→ **Directions for this task**
Quote these lines verbatim, starting with the line that contains "The image size is (787, 396)." and going on through the line that contains "click(875, 527)".

[Records from a collection]
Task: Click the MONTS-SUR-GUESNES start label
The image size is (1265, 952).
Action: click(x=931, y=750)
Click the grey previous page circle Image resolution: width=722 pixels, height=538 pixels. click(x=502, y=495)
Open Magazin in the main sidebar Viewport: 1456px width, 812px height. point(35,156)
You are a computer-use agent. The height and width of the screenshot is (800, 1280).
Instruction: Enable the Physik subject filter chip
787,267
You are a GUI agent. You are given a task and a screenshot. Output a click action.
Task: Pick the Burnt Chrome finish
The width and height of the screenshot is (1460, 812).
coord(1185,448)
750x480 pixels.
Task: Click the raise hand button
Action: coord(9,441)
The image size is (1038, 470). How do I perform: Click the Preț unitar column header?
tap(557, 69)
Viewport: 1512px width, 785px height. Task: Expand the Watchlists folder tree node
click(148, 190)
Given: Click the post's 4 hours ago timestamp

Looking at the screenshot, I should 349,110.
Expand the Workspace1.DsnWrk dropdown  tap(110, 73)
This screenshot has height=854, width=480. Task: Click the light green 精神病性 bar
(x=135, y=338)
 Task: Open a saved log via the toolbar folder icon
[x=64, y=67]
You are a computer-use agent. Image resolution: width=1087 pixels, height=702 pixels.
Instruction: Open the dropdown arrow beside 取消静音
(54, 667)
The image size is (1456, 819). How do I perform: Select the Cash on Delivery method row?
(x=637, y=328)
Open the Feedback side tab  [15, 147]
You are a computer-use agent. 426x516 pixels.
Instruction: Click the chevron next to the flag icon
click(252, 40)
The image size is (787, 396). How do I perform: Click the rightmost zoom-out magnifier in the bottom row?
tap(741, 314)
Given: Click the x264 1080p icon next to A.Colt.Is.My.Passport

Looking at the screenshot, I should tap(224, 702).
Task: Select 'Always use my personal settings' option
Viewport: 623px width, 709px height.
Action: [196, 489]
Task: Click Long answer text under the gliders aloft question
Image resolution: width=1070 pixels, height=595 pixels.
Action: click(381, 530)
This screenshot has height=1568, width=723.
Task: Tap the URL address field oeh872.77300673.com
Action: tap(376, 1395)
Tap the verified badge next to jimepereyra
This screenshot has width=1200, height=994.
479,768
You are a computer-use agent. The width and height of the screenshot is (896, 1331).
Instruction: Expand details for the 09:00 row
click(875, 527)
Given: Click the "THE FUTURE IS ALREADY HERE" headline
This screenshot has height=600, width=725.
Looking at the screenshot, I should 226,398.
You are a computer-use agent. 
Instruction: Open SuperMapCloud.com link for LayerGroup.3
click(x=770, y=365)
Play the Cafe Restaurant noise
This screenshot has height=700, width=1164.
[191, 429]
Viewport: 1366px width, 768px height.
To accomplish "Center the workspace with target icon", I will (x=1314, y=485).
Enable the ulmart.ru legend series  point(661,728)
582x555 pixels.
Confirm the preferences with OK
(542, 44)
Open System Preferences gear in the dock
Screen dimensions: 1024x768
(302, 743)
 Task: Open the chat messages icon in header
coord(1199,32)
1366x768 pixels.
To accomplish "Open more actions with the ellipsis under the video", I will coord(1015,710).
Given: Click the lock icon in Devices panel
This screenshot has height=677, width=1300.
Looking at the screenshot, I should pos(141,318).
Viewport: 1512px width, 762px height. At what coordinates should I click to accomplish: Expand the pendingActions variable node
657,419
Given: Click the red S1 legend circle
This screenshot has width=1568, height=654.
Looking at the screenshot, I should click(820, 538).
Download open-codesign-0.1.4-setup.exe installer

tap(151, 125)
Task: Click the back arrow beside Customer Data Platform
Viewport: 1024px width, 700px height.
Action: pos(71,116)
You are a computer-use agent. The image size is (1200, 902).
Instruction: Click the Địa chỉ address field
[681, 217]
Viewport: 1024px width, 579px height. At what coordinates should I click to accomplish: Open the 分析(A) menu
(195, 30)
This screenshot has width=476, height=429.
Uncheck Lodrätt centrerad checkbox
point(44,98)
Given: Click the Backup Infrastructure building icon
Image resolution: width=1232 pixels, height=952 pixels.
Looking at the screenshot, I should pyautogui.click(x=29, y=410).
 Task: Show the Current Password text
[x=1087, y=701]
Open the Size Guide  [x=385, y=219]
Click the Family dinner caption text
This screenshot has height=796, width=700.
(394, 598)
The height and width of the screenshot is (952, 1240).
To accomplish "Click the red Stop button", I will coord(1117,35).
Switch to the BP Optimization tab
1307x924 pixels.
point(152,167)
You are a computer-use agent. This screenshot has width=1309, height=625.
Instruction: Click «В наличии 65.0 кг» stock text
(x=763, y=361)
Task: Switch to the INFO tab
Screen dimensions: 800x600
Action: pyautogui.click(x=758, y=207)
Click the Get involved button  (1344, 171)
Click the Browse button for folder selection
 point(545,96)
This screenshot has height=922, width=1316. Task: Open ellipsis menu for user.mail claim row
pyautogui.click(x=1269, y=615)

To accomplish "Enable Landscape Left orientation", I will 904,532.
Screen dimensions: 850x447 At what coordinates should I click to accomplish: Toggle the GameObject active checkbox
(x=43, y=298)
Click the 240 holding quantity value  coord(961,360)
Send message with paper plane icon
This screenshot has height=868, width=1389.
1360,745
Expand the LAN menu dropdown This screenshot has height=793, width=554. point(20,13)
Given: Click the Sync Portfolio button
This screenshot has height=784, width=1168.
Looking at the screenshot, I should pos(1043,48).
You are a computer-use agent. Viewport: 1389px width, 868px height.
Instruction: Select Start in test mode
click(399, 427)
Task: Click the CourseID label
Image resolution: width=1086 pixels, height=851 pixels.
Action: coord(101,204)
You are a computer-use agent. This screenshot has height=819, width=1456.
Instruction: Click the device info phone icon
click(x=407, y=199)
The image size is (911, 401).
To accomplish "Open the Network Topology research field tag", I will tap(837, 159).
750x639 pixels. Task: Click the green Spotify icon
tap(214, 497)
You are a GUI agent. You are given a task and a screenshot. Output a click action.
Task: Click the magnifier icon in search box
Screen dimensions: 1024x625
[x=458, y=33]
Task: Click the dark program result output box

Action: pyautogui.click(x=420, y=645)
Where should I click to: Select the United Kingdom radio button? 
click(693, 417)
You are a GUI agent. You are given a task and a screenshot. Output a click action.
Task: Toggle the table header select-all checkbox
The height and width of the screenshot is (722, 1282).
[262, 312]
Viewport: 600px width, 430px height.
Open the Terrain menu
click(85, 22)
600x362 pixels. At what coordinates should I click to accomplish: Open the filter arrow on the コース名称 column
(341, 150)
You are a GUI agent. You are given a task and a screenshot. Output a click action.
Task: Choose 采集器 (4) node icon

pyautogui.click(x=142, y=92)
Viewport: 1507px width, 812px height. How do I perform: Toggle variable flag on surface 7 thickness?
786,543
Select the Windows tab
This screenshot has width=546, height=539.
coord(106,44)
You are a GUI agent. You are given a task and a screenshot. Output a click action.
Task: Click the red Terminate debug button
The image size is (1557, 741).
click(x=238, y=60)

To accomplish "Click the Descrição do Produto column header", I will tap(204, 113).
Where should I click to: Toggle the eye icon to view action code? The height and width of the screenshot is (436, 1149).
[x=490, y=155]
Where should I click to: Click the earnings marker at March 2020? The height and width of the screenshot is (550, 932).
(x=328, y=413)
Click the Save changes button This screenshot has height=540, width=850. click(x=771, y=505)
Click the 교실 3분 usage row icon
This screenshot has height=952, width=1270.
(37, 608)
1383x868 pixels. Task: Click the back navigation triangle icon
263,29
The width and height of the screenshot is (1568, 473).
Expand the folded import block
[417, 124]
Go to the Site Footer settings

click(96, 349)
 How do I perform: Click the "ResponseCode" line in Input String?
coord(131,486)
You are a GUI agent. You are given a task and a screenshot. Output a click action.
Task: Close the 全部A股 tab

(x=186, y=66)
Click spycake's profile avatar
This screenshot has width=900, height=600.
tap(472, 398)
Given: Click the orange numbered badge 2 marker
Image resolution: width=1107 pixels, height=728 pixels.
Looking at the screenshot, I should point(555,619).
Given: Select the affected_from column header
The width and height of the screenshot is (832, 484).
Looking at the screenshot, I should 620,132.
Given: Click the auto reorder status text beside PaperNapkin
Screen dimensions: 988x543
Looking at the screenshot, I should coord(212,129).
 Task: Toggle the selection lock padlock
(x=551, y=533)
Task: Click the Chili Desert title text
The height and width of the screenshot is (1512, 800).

→ **Task response**
The image size is (787, 396). How do I perform: Click the rightmost zoom-out magnifier in the bottom row?
tap(741, 314)
Given: Click the x264 1080p icon next to A.Colt.Is.My.Passport

Looking at the screenshot, I should tap(224, 702).
Task: Select 'Always use my personal settings' option
Viewport: 623px width, 709px height.
Action: [196, 489]
Task: Click Long answer text under the gliders aloft question
Image resolution: width=1070 pixels, height=595 pixels.
Action: click(381, 530)
This screenshot has height=1568, width=723.
Task: Tap the URL address field oeh872.77300673.com
Action: tap(376, 1395)
Tap the verified badge next to jimepereyra
This screenshot has width=1200, height=994.
479,768
You are a computer-use agent. The width and height of the screenshot is (896, 1331).
Instruction: Expand details for the 09:00 row
click(875, 527)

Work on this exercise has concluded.